# Cora Example

## Data

In [4]:
metadata ={
    "description": "CORA dataset.",
    "data": {
        "Node": {
            "NodeFeature": {
                "description": "Node features of Cora dataset, 1/0-valued vectors.",
                "type": "int",
                "format": "SparseTensor",
                "file": "cora.npz",
                "key": "node_feats"
            },
            "NodeLabel": {
                "description": "Node labels of Cora dataset, int ranged from 1 to 7.",
                "type": "int",
                "format": "Tensor",
                "file": "cora.npz",
                "key": "node_class"
            }
        },
        "Edge": {
            "_Edge": {
                "file": "cora.npz",
                "key": "edge"
            }
        },
        "Graph": {
            "_NodeList": {
                "file": "cora.npz",
                "key": "node_list"
            },
            "_EdgeList": {
                "file": "cora.npz",
                "key": "edge_list"
            }
        }
    },
    "citation": "@inproceedings{yang2016revisiting,\ntitle={Revisiting semi-supervised learning with graph embeddings},\nauthor={Yang, Zhilin and Cohen, William and Salakhudinov, Ruslan},\nbooktitle={International conference on machine learning},\npages={40--48},\nyear={2016},\norganization={PMLR}\n}"
 }
 

In [5]:
import json
import numpy as np
import torch
import scipy.sparse as sparse
from dgl.data import CoraGraphDataset
dataset = CoraGraphDataset()
graph = dataset[0]

DGL backend not selected or invalid.  Assuming PyTorch for now.

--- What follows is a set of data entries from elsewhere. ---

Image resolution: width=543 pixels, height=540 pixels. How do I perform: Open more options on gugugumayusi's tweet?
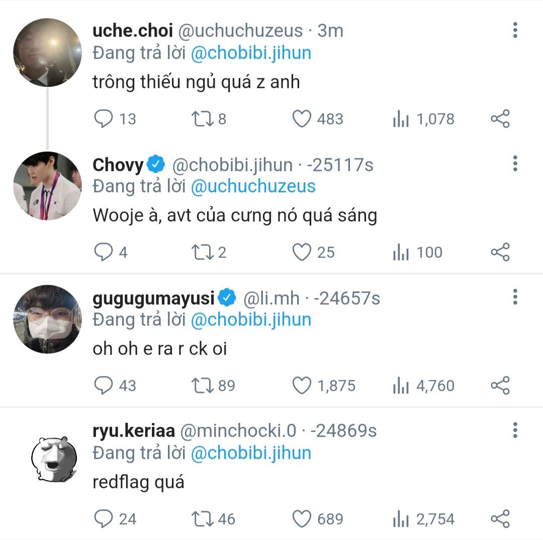pos(515,297)
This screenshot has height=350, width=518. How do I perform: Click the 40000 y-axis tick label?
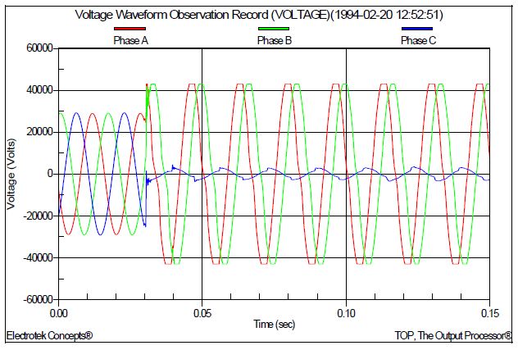39,90
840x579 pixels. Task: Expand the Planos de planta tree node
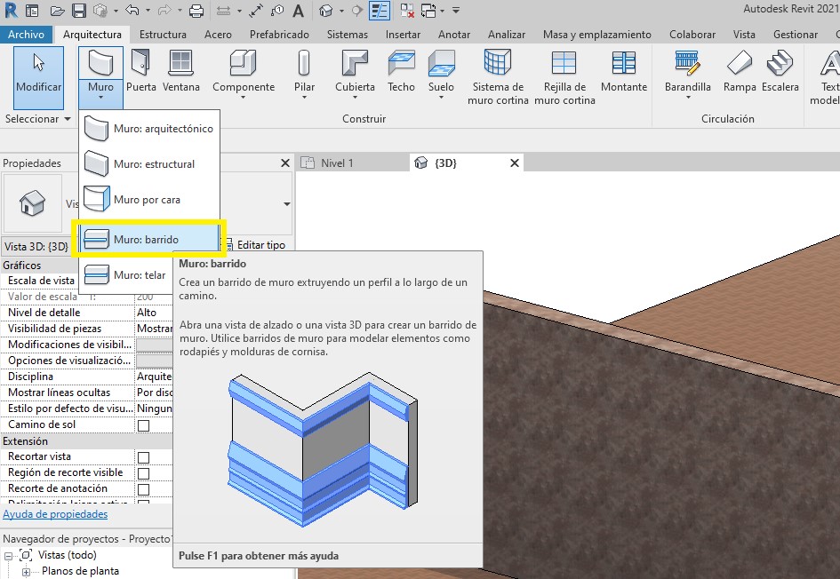27,571
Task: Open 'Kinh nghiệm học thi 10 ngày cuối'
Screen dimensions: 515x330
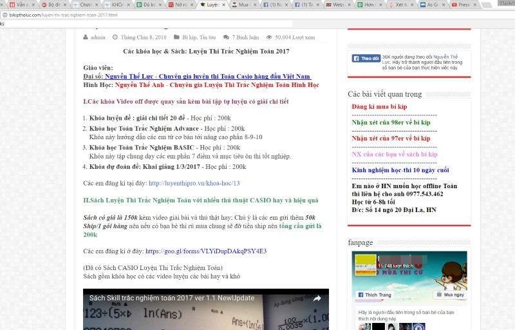Action: (x=400, y=170)
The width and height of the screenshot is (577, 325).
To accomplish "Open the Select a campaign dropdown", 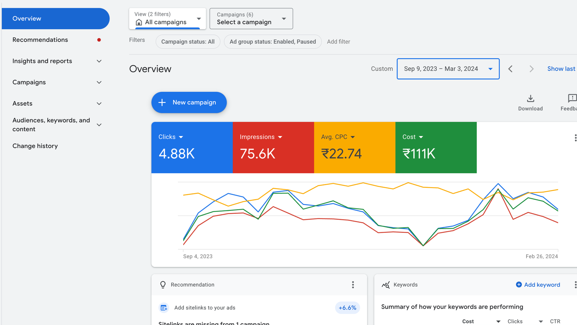I will pos(251,19).
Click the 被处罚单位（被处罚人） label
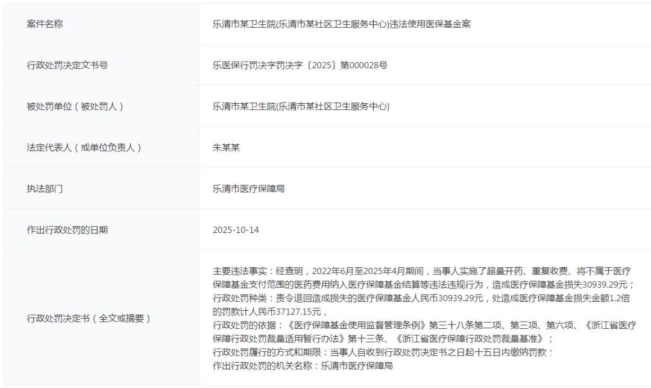 (75, 106)
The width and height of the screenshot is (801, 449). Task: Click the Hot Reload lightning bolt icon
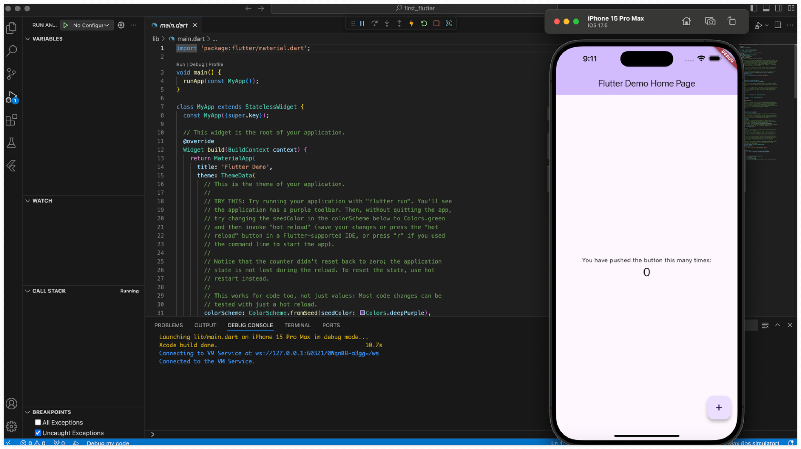pyautogui.click(x=411, y=23)
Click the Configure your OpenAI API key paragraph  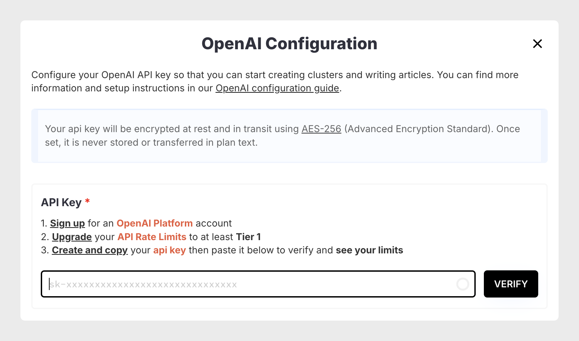pyautogui.click(x=275, y=75)
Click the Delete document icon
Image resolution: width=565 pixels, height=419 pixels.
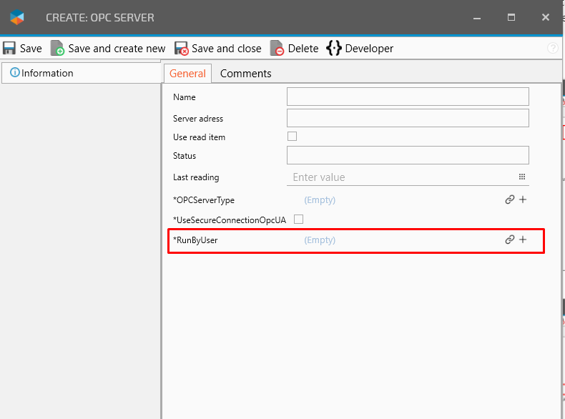[x=277, y=49]
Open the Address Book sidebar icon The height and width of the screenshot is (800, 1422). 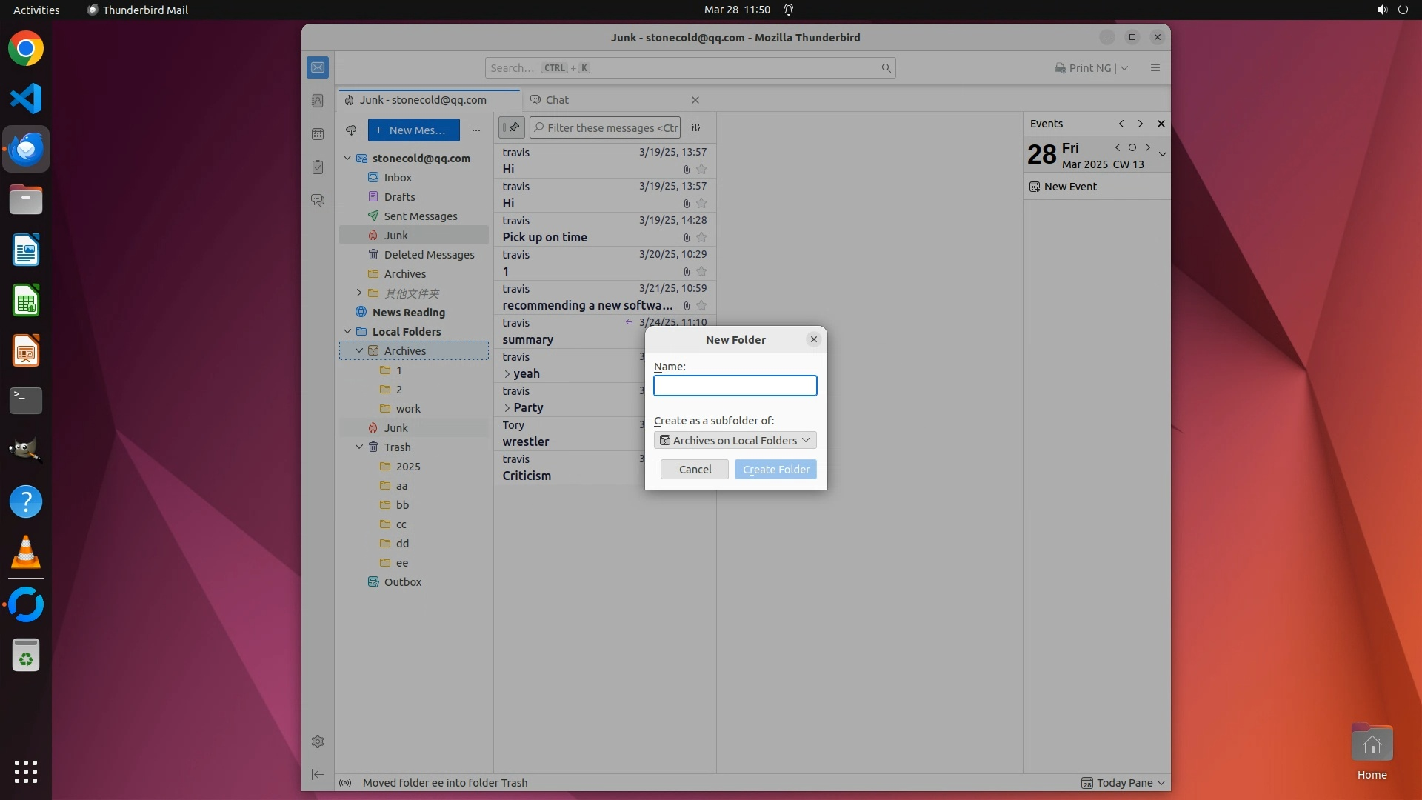tap(318, 101)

Setting the default backend to "pytorch". You can change it in the ~/.dgl/config.json file or export the DGLBACKEND environment variable.  Valid options are: pytorch, mxnet, tensorflow (all lowercase)
Downloading /root/.dgl/cora_v2.zip from https://data.dgl.ai/dataset/cora_v2.zip...
Extracting file to /root/.dgl/cora_v2
Finished data loading and preprocessing.
  NumNodes: 2708
  NumEdges: 10556
  NumFeats: 1433
  NumClasses: 7
  NumTrainingSamples: 140
  NumValidationSamples: 500
  NumTestSamples: 1000
Done saving data into cached files.


We can save the data file in only one file `cora.npz`.

In [6]:
# cora_feat
node_feats = sparse.csr_matrix(graph.ndata["feat"].numpy())
# cora_class
node_class = graph.ndata["label"].numpy()  # (2708,)
# cora_edge
edge = torch.stack(graph.edges()).numpy().T
# cora only has 1 single connected graph
node_list = np.ones((1, graph.num_nodes()))  # (1, 2708)
edge_list = np.ones((1, graph.num_edges()))  # (1, 10556)

data = {
    "node_feats": node_feats,
    "node_class": node_class,
    "edge": edge,
    "node_list": node_list,
    "edge_list": edge_list
}

In [7]:
np.savez_compressed("cora.npz", **data)

In [8]:
cora = np.load("cora.npz", allow_pickle=True)
cora.files

['node_feats', 'node_class', 'edge', 'node_list', 'edge_list']

In [9]:
!du cora.npz -h

116K	cora.npz


In [10]:
json.dump(metadata, open("metadata.json", "w"), indent=4)

## Task

In [11]:
task = {
    "description": "Node classification on CORA dataset. Planetoid split.",
    "type": "NodeClassification",
    "feature": [{
        "object": "Node",
        "attribute": "NodeFeature"
    }],
    "target": {
        "object": "Node",
        "attribute": "NodeLabel",
        "num_classes": 7
    },
    "train_set": {
        "file": "cora_task.npz",
        "key": "train"
    },
    "val_set": {
        "file": "cora_task.npz",
        "key": "val"
    },
    "test_set": {
        "file": "cora_task.npz",
        "key": "test"
    }
}


In [12]:
train_set = graph.ndata["train_mask"].nonzero().squeeze().numpy()
val_set = graph.ndata["val_mask"].nonzero().squeeze().numpy()
test_set = graph.ndata["test_mask"].nonzero().squeeze().numpy()

In [13]:
task_data = {
    "train": train_set,
    "val": val_set,
    "test": test_set
}
np.savez_compressed("cora_task.npz", **task_data)

In [14]:
with open("./task.json", "w") as fp:
    json.dump(task, fp, indent=4)